Somut olayda, davalı kiracı vekili, müvekkilinin icarında bulunan ve dershane olarak kullanılan işhanının 6 katını ve apartmanın ortak yerlerini işin gereği geceli, gündüzlü ve hafta sonu da dahil uzun süreli kullandığı ve buna bağlı olarak (su, temizlik, elektrik vb. gibi) fazla ortak sarfiyata neden oldukları gerekçesi ile, kat malikleri kurulunca verilen ve bu kattan, diğer katlardan alınan aidatın bir misli daha fazla tazminat aidatı alınmasına dair bulunan kararın yasaya aykırılık teşkil ettiğinden bahisle itirazın iptali davasına karşılık dava olarak, bu kararın iptalini istemiştir.
Kat Mülkiyeti Kanununun 22.maddesi hükmü uyarınca, ortak giderlerin ödenmesinden kat malikleri ile birlikte sorumlu olan kiracının, doğrudan doğruya icarında bulunan katla ilgili olarak verilen karar genel nitelikte olmayıp, doğrudan kiracının hak ve sorumluluğu ile ilgili özel bir karar niteliği taşıdığından, yukarıda açıklanan gerekçelerle, kiracı davalının bu hususta dava hakkının kabulü gerekirken, aktif husumetehliyetinin bulunmadığından bahisle davasının reddine karar verilmiş olması doğru görülmemiş olup, kararın bu nedenle bozulması gerekmiştir.

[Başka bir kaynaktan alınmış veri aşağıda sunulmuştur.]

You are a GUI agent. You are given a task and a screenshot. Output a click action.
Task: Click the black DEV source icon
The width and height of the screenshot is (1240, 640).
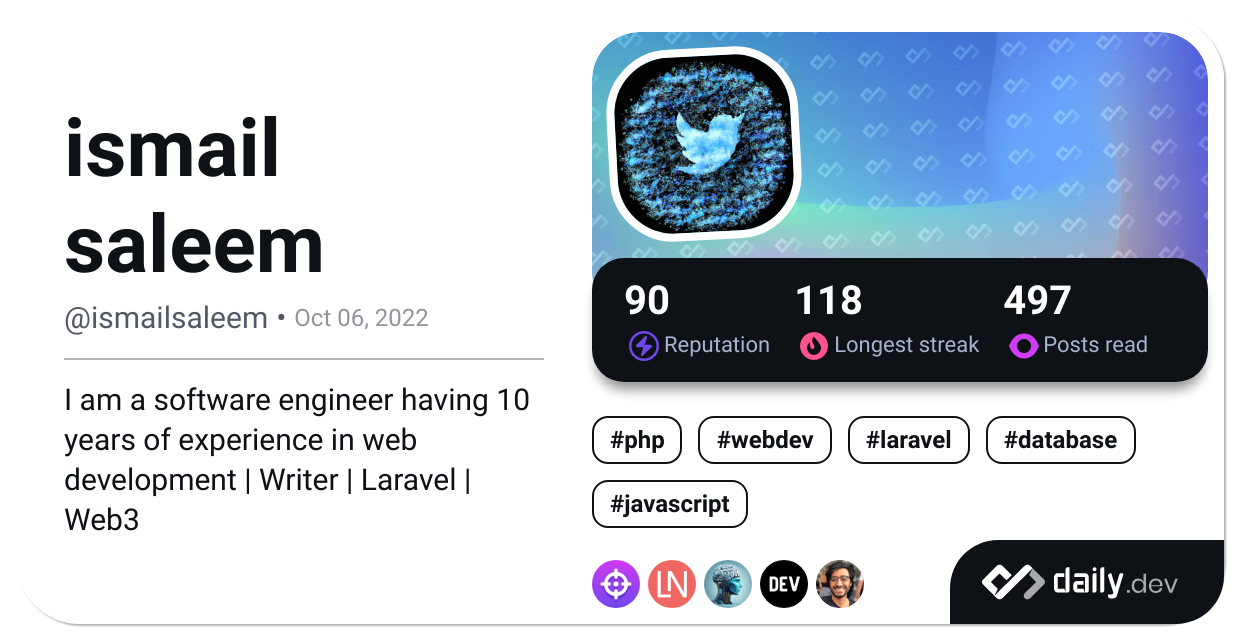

Mahkemece, davalı karşılık davacı kiracının aktif husumet ehliyetinin varlığı kabul edilerek, işin esasına girilip, kat malikleri kurulu toplantısının usulsüzlüğü iddiası da dikkate alınarak tahkikatın ikmal edilip, hasıl olacak sonuca göre her iki dava yönünden bir karar verilmelidir.
SONUÇ : Bu itibarla yukarıda açıklanan esaslar gözönünde tutulmak- sızın yazılı şekilde hüküm tesisi isabetsiz, temyiz itirazları bu nedenlerle yerinde olduğundan kabulü ile şimdilik diğer yönleri incelenmeksizin hükmün HUMK.nun 428.maddesi gereğince BOZULMASINA, temyiz peşin harcının istek halinde temyiz edene iadesine, 2.10.2001 gününde oybirliğiyle karar verildi.